Please copy all of the lines below exactly, leaving out the pictures.
# # # #
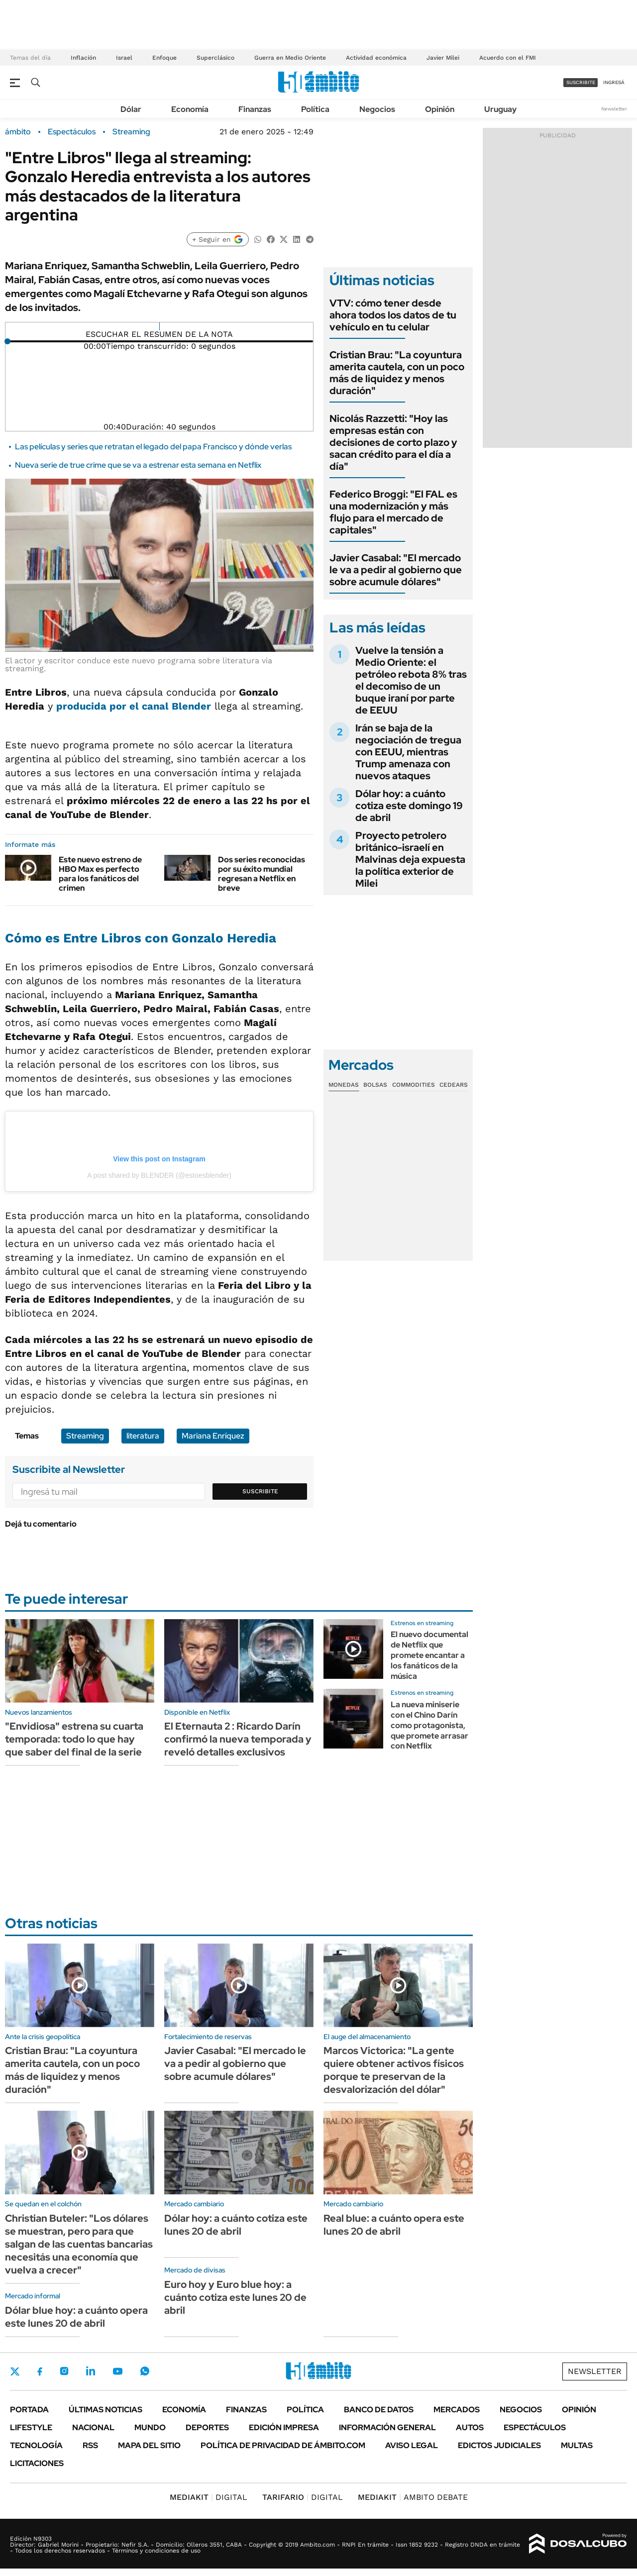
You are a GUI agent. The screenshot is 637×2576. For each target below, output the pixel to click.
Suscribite (260, 1491)
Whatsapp (144, 2371)
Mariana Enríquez (213, 1436)
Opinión (439, 109)
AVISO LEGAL (411, 2445)
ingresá (614, 82)
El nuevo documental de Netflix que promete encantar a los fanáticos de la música (429, 1655)
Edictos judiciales (499, 2445)
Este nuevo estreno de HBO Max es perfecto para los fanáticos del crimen (100, 874)
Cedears (453, 1084)
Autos (470, 2427)
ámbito (18, 132)
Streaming (131, 132)
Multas (577, 2445)
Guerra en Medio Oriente (290, 57)
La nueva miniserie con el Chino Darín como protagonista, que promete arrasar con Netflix (429, 1725)
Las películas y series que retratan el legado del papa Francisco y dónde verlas (153, 446)
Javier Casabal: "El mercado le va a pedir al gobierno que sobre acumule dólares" (395, 569)
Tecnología (36, 2445)
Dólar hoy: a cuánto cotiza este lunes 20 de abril (236, 2225)
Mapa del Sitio (149, 2445)
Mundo (150, 2427)
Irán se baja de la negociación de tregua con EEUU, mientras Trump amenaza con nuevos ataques (408, 751)
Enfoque (164, 57)
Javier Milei (442, 57)
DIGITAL (208, 2497)
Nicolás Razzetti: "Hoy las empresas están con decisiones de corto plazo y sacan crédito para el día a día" (393, 442)
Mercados (456, 2409)
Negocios (377, 109)
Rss (90, 2445)
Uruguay (500, 109)
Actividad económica (376, 57)
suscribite (580, 82)
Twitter (15, 2371)
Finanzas (254, 109)
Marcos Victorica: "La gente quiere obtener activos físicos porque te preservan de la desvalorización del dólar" (393, 2070)
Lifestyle (31, 2427)
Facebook (39, 2371)
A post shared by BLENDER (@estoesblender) (159, 1175)
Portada (29, 2409)
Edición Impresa (284, 2427)
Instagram (64, 2371)
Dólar (130, 109)
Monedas (343, 1084)
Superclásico (215, 57)
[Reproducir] (159, 326)
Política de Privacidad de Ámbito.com (283, 2445)
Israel (124, 57)
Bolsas (375, 1084)
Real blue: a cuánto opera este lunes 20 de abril (393, 2225)
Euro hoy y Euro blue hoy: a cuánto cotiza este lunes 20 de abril (235, 2297)
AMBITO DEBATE (413, 2497)
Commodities (413, 1084)
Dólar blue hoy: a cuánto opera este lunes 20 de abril (76, 2317)
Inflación (83, 57)
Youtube (117, 2371)
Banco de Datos (379, 2409)
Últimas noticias (105, 2409)
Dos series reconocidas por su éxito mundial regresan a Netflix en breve (261, 874)
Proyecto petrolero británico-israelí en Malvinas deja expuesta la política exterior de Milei (410, 859)
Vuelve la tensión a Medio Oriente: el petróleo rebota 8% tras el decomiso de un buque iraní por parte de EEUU (411, 680)
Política (315, 109)
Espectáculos (72, 132)
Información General (387, 2427)
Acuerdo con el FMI (507, 57)
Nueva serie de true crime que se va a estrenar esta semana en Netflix (138, 465)
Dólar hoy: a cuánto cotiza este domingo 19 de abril (409, 805)
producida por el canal (133, 706)
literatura (142, 1436)
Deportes (207, 2427)
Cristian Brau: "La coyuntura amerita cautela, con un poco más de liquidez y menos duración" (396, 372)
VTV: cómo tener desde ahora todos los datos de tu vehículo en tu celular (392, 315)
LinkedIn (90, 2371)
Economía (190, 109)
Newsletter (614, 108)
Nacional (93, 2427)
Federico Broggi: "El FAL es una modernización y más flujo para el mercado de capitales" (393, 512)
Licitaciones (37, 2463)
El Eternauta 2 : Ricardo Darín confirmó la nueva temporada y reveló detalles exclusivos (238, 1739)
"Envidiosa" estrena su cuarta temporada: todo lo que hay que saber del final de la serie (74, 1739)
# # # #
OUTPUT:
You are a GUI agent. The screenshot is 637×2576. For each target below, output the pixel to click.
Suscribite (260, 1491)
Whatsapp (144, 2371)
Mariana Enríquez (213, 1436)
Opinión (439, 109)
AVISO LEGAL (411, 2445)
ingresá (614, 82)
El nuevo documental de Netflix que promete encantar a los fanáticos de la música (429, 1655)
Edictos judiciales (499, 2445)
Este nuevo estreno de HBO Max es perfecto para los fanáticos del crimen (100, 874)
Cedears (453, 1084)
Autos (470, 2427)
ámbito (18, 132)
Streaming (131, 132)
Multas (577, 2445)
Guerra en Medio Oriente (290, 57)
La nueva miniserie con el Chino Darín como protagonista, que promete arrasar con Netflix (429, 1725)
Las películas y series que retratan el legado del papa Francisco y dónde verlas (153, 446)
Javier Casabal: "El mercado le va a pedir al gobierno que sobre acumule dólares" (395, 569)
Tecnología (36, 2445)
Dólar hoy: a cuánto cotiza este lunes 20 de abril (236, 2225)
Mapa del Sitio (149, 2445)
Mundo (150, 2427)
Irán se baja de la negociación de tregua con EEUU, mientras Trump amenaza con nuevos ataques (408, 751)
Enfoque (164, 57)
Javier Milei (442, 57)
DIGITAL (208, 2497)
Nicolás Razzetti: "Hoy las empresas están con decisiones de corto plazo y sacan crédito para el día a día" (393, 442)
Mercados (456, 2409)
Negocios (377, 109)
Rss (90, 2445)
Uruguay (500, 109)
Actividad económica (376, 57)
suscribite (580, 82)
Twitter (15, 2371)
Finanzas (254, 109)
Marcos Victorica: "La gente quiere obtener activos físicos porque te preservan de la desvalorización del dólar" (393, 2070)
Lifestyle (31, 2427)
Facebook (39, 2371)
A post shared by BLENDER (@estoesblender) (159, 1175)
Portada (29, 2409)
Edición Impresa (284, 2427)
Instagram (64, 2371)
Dólar (130, 109)
Monedas (343, 1084)
Superclásico (215, 57)
[Reproducir] (159, 326)
Política de Privacidad de Ámbito.com (283, 2445)
Israel (124, 57)
Bolsas (375, 1084)
Real blue: a cuánto opera este lunes 20 de abril (393, 2225)
Euro hoy y Euro blue hoy: a cuánto cotiza este lunes 20 de abril (235, 2297)
AMBITO DEBATE (413, 2497)
Commodities (413, 1084)
Dólar blue hoy: a cuánto opera este lunes 20 de abril (76, 2317)
Inflación (83, 57)
Youtube (117, 2371)
Banco de Datos (379, 2409)
Últimas noticias (105, 2409)
Dos series reconocidas por su éxito mundial regresan a Netflix en breve (261, 874)
Proyecto petrolero británico-israelí en Malvinas deja expuesta la política exterior de Milei (410, 859)
Vuelve la tensión a Medio Oriente: el petróleo rebota 8% tras el decomiso de un buque iraní por parte de EEUU (411, 680)
Política (315, 109)
Espectáculos (72, 132)
Información General (387, 2427)
Acuerdo con el FMI (507, 57)
Nueva serie de true crime que se va a estrenar esta semana en Netflix (138, 465)
Dólar hoy: a cuánto cotiza este domingo 19 de abril (409, 805)
producida por el canal (133, 706)
literatura (142, 1436)
Deportes (207, 2427)
Cristian Brau: "La coyuntura amerita cautela, con un poco más de liquidez y menos duración" (396, 372)
VTV: cómo tener desde ahora todos los datos de tu vehículo en tu celular (392, 315)
LinkedIn (90, 2371)
Economía (190, 109)
Newsletter (614, 108)
Nacional (93, 2427)
Federico Broggi: "El FAL es una modernización y más flujo para el mercado de capitales" (393, 512)
Licitaciones (37, 2463)
El Eternauta 2 : Ricardo Darín confirmó la nueva temporada y reveló detalles exclusivos (238, 1739)
"Envidiosa" estrena su cuarta temporada: todo lo que hay que saber del final de la serie (74, 1739)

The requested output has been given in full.